### WORK INSTRUCTIONS
Copy the entries below, replacing each occurrence of "How do I perform" with "How do I carry out" and leaving all other text unchanged.

** Start MATERIAL SUPPLIED **

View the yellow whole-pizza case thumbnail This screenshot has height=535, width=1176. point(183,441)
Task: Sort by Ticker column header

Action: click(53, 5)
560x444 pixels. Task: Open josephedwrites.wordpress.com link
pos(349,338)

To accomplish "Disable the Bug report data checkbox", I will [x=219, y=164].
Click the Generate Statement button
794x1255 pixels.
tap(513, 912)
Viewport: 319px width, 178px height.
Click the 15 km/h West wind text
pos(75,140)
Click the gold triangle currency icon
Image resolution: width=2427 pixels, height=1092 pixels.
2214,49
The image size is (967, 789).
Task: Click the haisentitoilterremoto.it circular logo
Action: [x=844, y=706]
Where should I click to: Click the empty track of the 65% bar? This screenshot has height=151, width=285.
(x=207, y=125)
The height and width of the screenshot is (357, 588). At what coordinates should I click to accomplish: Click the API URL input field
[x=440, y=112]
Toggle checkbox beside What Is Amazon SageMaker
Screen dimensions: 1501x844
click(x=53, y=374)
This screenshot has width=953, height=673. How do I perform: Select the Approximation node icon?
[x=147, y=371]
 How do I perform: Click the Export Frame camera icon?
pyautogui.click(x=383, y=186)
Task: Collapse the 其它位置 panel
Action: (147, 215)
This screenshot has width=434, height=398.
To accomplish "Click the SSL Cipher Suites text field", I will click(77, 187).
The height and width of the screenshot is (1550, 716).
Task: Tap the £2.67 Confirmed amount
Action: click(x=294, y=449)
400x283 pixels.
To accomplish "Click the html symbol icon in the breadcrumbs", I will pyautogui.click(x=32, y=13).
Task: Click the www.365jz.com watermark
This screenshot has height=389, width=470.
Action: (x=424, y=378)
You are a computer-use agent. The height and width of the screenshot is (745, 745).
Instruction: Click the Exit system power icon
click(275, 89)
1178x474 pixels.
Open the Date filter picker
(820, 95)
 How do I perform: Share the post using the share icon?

** End MATERIAL SUPPLIED **

### SOLUTION
View the yellow whole-pizza case thumbnail This screenshot has height=535, width=1176. point(183,441)
Task: Sort by Ticker column header

Action: click(53, 5)
560x444 pixels. Task: Open josephedwrites.wordpress.com link
pos(349,338)

To accomplish "Disable the Bug report data checkbox", I will [x=219, y=164].
Click the Generate Statement button
794x1255 pixels.
tap(513, 912)
Viewport: 319px width, 178px height.
Click the 15 km/h West wind text
pos(75,140)
Click the gold triangle currency icon
Image resolution: width=2427 pixels, height=1092 pixels.
2214,49
The image size is (967, 789).
Task: Click the haisentitoilterremoto.it circular logo
Action: [x=844, y=706]
Where should I click to: Click the empty track of the 65% bar? This screenshot has height=151, width=285.
(x=207, y=125)
The height and width of the screenshot is (357, 588). At what coordinates should I click to accomplish: Click the API URL input field
[x=440, y=112]
Toggle checkbox beside What Is Amazon SageMaker
Screen dimensions: 1501x844
click(x=53, y=374)
This screenshot has width=953, height=673. How do I carry out: Select the Approximation node icon?
[x=147, y=371]
 How do I carry out: Click the Export Frame camera icon?
pyautogui.click(x=383, y=186)
Task: Collapse the 其它位置 panel
Action: (147, 215)
This screenshot has width=434, height=398.
To accomplish "Click the SSL Cipher Suites text field", I will click(77, 187).
The height and width of the screenshot is (1550, 716).
Task: Tap the £2.67 Confirmed amount
Action: click(x=294, y=449)
400x283 pixels.
To accomplish "Click the html symbol icon in the breadcrumbs", I will pyautogui.click(x=32, y=13).
Task: Click the www.365jz.com watermark
This screenshot has height=389, width=470.
Action: (x=424, y=378)
You are a computer-use agent. The height and width of the screenshot is (745, 745).
Instruction: Click the Exit system power icon
click(275, 89)
1178x474 pixels.
Open the Date filter picker
(820, 95)
 How do I carry out: Share the post using the share icon?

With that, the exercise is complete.